Aku langsung mencuci mukaku di sungai dan berlari menghampirinya saat hampir mendekatinya aku memanggilnya.


‘’shelyyy……’’ (teriakku) lalu dia menoleh kepadaku dan kembali melihat ke arah matahari yang sudah terbit itu,aku semakin kencang berlari dan menemui dirinya,kali ini ketua kelas benar benar mau berteman denganku,langkah kaki ku semakin pelan dan aku sampai di depan wanita cantik yang sangat populer.


‘’huh hah huh hah huh hah sedang apa kau disini?’’ goru mengatakannya dengan posisi memegang lututnya dan membungkuk karena kecapean.

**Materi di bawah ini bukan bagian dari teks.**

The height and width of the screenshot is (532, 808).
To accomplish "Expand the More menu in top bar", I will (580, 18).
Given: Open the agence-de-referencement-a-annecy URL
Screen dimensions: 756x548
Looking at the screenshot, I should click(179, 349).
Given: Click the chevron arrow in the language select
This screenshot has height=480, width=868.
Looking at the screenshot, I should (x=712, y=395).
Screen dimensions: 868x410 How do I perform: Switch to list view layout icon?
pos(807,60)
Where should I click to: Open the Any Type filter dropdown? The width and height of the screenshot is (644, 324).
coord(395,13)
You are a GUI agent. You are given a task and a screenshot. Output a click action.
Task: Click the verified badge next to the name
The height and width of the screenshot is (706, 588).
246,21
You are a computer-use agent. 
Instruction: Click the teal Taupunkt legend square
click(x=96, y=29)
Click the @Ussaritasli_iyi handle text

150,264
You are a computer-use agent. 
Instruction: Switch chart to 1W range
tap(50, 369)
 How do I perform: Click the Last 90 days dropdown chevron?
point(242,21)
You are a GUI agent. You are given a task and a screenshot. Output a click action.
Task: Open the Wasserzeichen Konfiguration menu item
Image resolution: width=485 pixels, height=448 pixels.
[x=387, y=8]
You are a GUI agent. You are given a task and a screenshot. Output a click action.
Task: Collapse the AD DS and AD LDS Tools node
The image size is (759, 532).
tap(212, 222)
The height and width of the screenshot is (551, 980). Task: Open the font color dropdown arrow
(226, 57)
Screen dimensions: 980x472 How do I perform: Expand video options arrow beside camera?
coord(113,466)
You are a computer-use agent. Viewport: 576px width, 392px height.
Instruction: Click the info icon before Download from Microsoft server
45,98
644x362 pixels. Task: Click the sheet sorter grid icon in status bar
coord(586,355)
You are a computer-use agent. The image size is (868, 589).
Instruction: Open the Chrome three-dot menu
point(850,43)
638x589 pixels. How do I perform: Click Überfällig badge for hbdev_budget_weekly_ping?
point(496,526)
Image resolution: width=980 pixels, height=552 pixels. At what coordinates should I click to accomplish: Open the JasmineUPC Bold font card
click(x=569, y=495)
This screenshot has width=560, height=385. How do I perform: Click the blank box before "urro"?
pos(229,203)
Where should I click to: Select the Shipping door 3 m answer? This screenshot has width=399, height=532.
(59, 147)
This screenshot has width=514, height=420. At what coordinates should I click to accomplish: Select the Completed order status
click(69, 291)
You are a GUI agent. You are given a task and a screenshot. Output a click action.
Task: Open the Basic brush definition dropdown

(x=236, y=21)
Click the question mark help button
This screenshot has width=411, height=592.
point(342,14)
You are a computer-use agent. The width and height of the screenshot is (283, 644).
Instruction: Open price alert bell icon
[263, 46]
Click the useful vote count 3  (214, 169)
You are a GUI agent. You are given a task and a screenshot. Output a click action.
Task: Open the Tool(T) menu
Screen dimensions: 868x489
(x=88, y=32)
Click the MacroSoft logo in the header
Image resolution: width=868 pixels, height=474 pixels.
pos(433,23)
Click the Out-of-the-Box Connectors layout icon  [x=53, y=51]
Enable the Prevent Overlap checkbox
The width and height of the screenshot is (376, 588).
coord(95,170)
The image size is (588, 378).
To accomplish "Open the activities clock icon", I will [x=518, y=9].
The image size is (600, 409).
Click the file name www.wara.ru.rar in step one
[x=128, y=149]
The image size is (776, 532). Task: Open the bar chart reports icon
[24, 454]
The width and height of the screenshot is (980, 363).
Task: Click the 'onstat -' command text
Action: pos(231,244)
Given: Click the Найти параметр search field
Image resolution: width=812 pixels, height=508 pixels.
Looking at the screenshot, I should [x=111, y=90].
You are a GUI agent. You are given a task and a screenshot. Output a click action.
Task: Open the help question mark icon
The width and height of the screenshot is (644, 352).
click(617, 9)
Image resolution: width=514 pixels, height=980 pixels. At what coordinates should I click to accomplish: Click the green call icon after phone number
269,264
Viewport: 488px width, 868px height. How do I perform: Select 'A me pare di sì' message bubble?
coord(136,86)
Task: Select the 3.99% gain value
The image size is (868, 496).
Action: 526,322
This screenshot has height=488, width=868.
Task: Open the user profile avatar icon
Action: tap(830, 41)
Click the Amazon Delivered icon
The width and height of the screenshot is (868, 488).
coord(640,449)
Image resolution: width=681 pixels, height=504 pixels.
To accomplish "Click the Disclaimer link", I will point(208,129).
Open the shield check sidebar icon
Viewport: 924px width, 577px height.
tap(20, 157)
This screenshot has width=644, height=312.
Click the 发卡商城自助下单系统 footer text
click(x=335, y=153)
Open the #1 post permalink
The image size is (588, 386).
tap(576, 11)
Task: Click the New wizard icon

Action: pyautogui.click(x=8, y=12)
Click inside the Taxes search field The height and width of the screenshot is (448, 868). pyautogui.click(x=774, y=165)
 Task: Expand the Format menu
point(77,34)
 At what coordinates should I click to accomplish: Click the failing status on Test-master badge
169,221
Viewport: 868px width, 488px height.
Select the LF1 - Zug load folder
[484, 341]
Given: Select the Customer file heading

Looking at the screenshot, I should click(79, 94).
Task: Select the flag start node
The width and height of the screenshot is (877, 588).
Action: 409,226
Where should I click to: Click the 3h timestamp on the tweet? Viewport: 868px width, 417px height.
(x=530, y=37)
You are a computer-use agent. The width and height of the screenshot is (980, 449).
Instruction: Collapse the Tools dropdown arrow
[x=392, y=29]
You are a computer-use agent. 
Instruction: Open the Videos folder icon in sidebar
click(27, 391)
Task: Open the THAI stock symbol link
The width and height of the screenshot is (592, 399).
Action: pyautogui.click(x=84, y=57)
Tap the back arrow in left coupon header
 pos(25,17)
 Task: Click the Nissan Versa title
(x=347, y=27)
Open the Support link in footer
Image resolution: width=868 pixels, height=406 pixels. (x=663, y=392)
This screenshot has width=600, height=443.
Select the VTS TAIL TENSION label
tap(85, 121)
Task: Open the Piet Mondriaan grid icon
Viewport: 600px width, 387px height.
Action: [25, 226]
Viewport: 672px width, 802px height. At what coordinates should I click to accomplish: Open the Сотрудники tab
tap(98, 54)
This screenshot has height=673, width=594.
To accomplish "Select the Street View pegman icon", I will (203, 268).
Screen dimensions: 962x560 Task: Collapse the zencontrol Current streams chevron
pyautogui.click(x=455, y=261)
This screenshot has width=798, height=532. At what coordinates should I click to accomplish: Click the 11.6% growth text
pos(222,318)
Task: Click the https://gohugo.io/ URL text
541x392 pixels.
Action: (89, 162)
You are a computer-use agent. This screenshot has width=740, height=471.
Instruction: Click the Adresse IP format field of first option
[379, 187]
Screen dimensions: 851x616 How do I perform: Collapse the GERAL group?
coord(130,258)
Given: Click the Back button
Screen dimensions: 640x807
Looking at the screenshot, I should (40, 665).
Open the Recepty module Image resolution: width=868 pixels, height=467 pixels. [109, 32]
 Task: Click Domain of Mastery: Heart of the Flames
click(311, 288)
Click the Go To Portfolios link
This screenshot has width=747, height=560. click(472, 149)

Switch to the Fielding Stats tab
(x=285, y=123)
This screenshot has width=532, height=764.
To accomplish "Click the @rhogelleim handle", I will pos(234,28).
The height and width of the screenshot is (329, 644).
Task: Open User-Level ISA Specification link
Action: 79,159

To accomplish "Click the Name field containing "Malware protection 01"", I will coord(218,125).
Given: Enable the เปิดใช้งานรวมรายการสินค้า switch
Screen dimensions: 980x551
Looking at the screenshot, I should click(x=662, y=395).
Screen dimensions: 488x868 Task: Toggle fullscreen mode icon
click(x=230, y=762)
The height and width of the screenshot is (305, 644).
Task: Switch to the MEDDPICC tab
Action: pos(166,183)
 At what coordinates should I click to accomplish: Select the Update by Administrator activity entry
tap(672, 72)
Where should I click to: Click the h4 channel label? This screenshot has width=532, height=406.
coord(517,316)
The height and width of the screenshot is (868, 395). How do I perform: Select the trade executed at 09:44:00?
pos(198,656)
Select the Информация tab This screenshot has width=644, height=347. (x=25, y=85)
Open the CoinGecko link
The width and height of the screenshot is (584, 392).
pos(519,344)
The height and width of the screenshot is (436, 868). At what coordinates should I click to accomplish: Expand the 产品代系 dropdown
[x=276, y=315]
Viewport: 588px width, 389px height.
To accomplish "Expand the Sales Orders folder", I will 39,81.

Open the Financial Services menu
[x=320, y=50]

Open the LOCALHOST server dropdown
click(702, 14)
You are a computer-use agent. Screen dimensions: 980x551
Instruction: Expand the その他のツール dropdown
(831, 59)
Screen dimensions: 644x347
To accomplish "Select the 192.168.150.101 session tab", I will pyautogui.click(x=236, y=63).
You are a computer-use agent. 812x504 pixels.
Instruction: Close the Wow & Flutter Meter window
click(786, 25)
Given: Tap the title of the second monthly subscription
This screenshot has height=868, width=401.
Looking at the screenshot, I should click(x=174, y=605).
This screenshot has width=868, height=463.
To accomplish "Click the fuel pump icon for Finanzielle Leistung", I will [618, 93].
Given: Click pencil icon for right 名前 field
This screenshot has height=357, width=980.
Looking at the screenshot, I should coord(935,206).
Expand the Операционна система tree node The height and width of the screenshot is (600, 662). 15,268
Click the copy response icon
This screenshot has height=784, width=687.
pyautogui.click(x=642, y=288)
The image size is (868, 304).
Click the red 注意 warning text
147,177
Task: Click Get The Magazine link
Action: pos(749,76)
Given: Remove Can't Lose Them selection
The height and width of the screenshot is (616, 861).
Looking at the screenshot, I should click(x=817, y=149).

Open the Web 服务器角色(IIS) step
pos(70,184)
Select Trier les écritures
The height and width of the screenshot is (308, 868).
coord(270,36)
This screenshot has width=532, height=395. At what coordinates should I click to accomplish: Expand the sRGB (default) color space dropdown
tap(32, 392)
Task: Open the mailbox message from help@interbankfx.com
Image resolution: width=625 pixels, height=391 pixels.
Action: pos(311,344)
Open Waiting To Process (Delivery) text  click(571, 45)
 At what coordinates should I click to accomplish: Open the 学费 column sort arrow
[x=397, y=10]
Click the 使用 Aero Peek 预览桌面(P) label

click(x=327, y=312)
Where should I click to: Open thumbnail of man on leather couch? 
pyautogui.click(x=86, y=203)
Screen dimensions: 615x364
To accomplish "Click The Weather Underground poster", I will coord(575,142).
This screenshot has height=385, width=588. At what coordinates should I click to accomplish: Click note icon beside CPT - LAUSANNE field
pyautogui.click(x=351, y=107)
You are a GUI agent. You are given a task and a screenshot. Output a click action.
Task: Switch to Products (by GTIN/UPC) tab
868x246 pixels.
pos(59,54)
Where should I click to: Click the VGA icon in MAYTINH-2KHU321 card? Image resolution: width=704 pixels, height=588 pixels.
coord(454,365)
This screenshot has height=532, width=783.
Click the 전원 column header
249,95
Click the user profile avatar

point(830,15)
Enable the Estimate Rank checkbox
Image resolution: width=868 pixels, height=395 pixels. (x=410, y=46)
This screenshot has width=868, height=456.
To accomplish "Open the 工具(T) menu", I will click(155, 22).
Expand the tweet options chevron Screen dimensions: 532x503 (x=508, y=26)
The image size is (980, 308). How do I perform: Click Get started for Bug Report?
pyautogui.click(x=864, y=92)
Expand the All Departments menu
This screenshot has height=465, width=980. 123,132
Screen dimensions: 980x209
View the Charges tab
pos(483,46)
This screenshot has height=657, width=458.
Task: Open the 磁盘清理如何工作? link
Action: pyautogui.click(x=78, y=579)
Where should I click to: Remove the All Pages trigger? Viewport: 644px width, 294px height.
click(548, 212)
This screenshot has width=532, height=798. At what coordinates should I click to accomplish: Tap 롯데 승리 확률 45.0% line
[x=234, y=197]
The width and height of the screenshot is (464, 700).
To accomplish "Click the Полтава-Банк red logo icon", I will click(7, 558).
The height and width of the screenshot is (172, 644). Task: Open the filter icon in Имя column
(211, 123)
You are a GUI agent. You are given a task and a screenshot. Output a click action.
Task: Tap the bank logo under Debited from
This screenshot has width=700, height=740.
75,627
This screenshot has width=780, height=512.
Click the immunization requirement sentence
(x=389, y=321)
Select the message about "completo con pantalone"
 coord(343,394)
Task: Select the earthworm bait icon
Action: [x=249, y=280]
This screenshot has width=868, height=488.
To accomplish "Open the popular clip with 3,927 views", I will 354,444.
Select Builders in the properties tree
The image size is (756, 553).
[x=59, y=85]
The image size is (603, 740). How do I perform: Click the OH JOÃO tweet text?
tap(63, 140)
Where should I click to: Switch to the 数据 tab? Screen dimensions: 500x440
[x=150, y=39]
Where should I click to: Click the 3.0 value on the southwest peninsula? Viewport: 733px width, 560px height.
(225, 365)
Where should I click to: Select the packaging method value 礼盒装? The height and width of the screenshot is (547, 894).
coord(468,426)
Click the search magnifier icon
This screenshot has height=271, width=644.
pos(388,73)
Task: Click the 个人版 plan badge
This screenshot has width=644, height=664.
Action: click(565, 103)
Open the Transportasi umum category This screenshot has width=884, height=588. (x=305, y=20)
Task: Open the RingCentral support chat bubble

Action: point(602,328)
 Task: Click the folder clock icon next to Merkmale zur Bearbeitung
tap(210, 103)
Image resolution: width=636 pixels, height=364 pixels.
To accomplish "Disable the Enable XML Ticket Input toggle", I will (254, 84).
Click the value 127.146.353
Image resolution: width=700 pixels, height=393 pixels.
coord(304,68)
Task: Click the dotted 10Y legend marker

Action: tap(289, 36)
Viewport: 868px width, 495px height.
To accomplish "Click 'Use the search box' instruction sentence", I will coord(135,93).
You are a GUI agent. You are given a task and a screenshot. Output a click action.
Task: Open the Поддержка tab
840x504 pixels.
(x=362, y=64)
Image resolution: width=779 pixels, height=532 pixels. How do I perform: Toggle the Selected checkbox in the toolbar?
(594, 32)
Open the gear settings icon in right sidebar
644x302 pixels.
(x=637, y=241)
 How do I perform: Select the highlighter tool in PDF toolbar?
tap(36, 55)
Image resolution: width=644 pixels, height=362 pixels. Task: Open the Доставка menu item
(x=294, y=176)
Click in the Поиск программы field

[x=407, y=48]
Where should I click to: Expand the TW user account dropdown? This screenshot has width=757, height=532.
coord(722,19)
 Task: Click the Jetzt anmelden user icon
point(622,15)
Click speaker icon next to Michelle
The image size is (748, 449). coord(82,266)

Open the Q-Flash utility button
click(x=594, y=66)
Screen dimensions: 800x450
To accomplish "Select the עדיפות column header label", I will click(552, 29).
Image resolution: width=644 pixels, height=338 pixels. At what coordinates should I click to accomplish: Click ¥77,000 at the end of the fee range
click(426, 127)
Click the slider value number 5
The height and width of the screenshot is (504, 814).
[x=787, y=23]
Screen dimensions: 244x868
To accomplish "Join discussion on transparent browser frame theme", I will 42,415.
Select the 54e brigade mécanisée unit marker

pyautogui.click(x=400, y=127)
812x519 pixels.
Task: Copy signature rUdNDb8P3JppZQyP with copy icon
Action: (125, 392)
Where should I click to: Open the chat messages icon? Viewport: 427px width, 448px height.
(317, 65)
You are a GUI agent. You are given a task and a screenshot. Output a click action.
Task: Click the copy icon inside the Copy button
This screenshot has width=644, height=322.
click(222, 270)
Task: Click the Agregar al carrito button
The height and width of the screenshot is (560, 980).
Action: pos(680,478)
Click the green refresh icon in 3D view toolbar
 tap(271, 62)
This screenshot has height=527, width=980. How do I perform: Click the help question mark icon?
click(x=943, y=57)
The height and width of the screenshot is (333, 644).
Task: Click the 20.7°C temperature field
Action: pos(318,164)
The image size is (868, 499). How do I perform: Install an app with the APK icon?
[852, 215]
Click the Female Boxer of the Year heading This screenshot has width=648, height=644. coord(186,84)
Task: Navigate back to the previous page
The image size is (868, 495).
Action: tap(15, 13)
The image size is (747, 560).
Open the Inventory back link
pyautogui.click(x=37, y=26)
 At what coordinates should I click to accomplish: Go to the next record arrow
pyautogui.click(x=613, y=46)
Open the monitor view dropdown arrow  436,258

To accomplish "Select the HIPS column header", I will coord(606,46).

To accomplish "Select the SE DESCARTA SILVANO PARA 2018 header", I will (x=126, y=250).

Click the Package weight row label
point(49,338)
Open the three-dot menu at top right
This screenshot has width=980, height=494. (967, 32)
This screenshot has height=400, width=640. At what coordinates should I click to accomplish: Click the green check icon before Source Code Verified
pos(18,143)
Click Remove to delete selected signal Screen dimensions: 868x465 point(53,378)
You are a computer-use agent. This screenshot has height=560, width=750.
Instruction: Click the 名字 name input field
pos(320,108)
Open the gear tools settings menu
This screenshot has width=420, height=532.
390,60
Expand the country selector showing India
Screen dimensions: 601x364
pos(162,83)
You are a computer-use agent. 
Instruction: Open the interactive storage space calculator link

‘’goru,tenanglah kou tidak apa apa?’’


‘’tidak…..tidak…’’ goru langsung berdiri dan memberikan Shelly senyuman


‘’ini minumlah goru’’ shelly memberiku air didalam botol.


‘’terimakasih’’ aku langsung meminumnya


"Ugh,ugh,ugh,ugh,ahhhhhhhh.. enak sekali….’’ Ucapku lagi setelah meminumnya


‘’hehehehehe sudah baikan kan?’’ucap shelly sembari dia menoleh ke arah matahari itu lagi


‘’sudah….’’


‘’shelly,kou sedang apa?’’ lalu aku menanyakannya karena tidak biasanya dia kemari sangat pagi sekali


‘’melihat matahari itu,aku harus menang hari ini’’ dia memasang muka dengan penuh semangat


‘’begitu ya…kalau begitu kou pasti menang ketua kelas’’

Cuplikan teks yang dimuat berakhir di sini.